Data Structures

Hash Tables

The workhorse of constant-time lookups. How a simple function turns keys into addresses, what happens when two keys collide, and the clever variants powering everything from Python dicts to distributed caches.

01 / Fundamentals

What Is a Hash Table?

A hash table stores key-value pairs by computing a hash function on the key to produce an index into an array of buckets. The value is stored at that index. Because computing the hash and indexing into an array are both O(1) operations, the average-case time for insert, lookup, and delete is O(1).

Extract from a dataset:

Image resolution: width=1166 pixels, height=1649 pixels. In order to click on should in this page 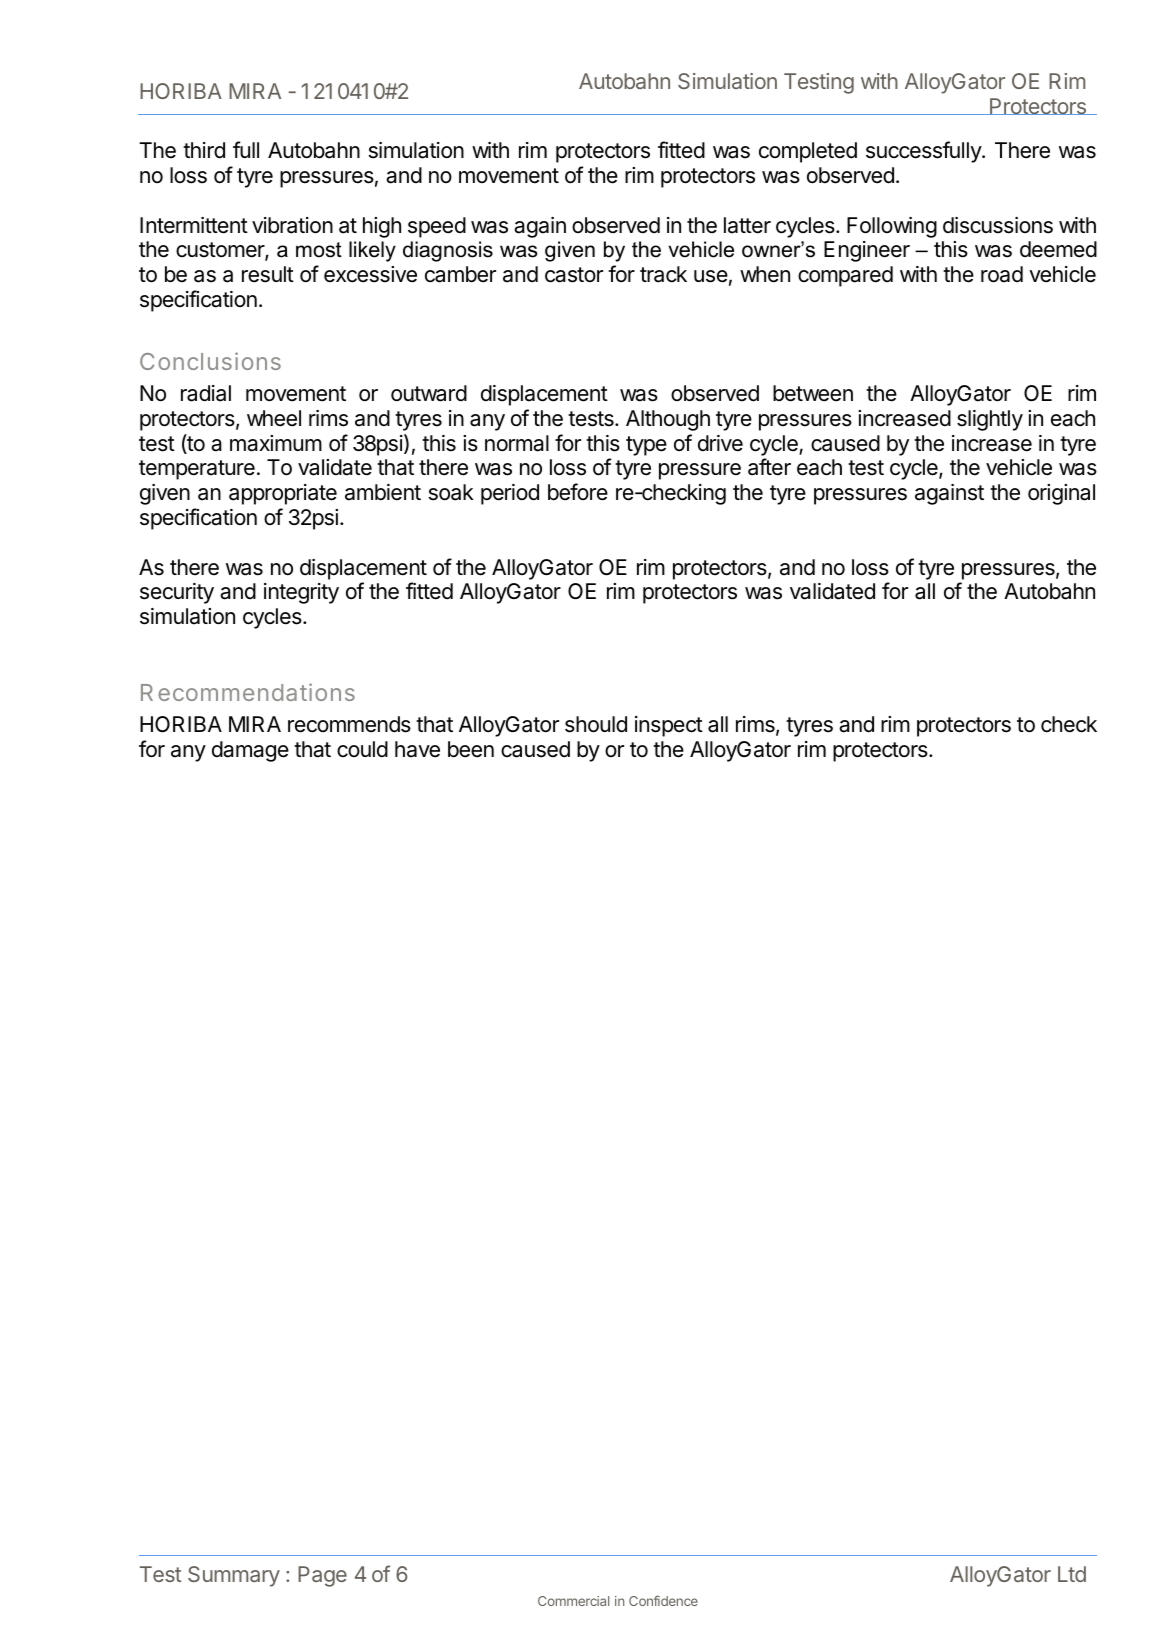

Hash mapping: key to bucket
key: "alice"
-->
hash("alice") = 4829
-->
4829 % 8 = 5
-->
bucket[5]
0---
1"bob": 42
2---
3"dave": 7
4---
5"alice": 99
6---
7"eve": 13
Key Insight
Worst-case lookup degrades to O(n) when many keys collide into the same bucket. The quality of the hash function and collision-resolution strategy determine how often this happens in practice.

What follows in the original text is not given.